An expression e is referentially transparent if, for all programs p, all occurrences of e in p can be replaced by the result of evaluating e without affecting the meaning of p.

I have some code examples that I'm not sure if they are referentially transparent or not.

I will use scala.collection.mutable.StringBuilder in the examples which is a mutable class

1.

val x = new StringBuilder("Hello")

println(x.length)
println(x.length)

Suppose the code here is the whole and complete code that uses x.

Can I say expression x is a referential transparent expression?

If I change all x with its value new StringBuilder("Hello"), the observable behavior of the program is not changed:

val x = new StringBuilder("Hello")

println(new StringBuilder("Hello").length)
println(new StringBuilder("Hello").length)

2.

val x = new StringBuilder("Hello")
val y = x.append("aaa")

Suppose the code here is the whole and complete code that uses x and y.

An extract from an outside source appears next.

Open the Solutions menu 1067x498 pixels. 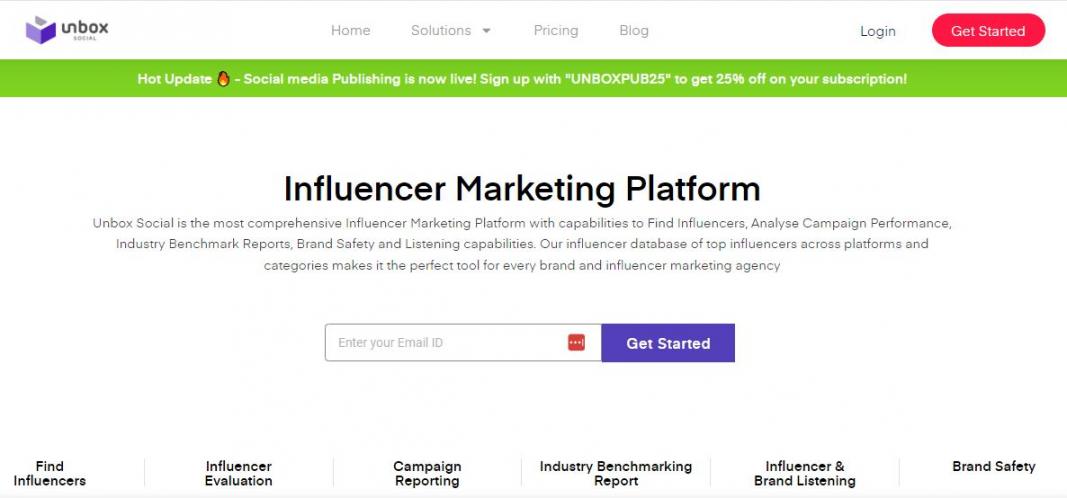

Can I say y is referential transparent because it's not used at all in the program?

3.

def getTheClassName(n:Int):String = {
  val x = new StringBuilder("hello")
  for(int i=0;i<n;i++) {
    x.append("world")
  }
  return x.getClass.getName
}

Can I say the x is referential transparent? Because no matter how I replace it with its value, the return value will not changed.

PS: Maybe the main problem is that I don't understand what does for all programs p mean, does it mean the existing complete code? Or any possible code that may be added?

2

There are 2 answers

0
lmm On BEST ANSWER

It means for any possible program p you might write containing that expression. Properly this should be defined with respect to a language, or a set of possible programs. So your x is referentially transparent in the language in which the only valid program is the one you wrote. Your y is referentially transparent in the subset of Scala in which you're not allowed to call .append on a StringBuilder. But these are not particularly interesting languages to talk about.

Most of the time, when people talk about a "referentially transparent" expression, they (implicitly) mean with respect to something like the Scalazzi safe subset of Scala, which is general enough to express (all?) useful Scala programs in, but safe enough to reason about. Because of course if you're allowed to call e.g. System.identityHashCode(), most allegedly "referentially transparent" expressions actually aren't.

Of course the most important definition is the operational one; what is "referentially transparent" ultimately depends on what you want to use it for. One important use case is for compiler/library optimizations: we wouldn't want a compiler to perform the replacement you gave in your example 1, because for most programs this "optimization" would change the meaning of the program. But we are happy for the compiler to optimize our programs by inlining immutable constants, because our programs "shouldn't" depend on what the identityHashCode of a particular constant is.

0
Eugene Zhulenev On

As I understand expression 'e' is referentially transparent, is it's referentially transparent for all possible programs 'p'.

It can be "referential transparent-like" for concrete program 'p', but if you can write another program 'px' that will violate "replace rule", it means expression is not referential transparent.

  import scala.collection.mutable

  val b = new mutable.StringBuilder("Hello")
  def e = b.length

  def p0 = {
    val l1 = e
    val l2 = e
    l1 + l2
  }

  def p1 = {
    val l1 = e
    b.append("World")
    val l2 = e
    l1 + l2
  }

It it's possible to build program 'p' that will violate " e in p can be replaced by the result of evaluating e" - it means that 'e' is not referential transparent. With mutable state it's very easy to build this program.

In p0 we can say that e is referential transparent, but p1 easily breaks it.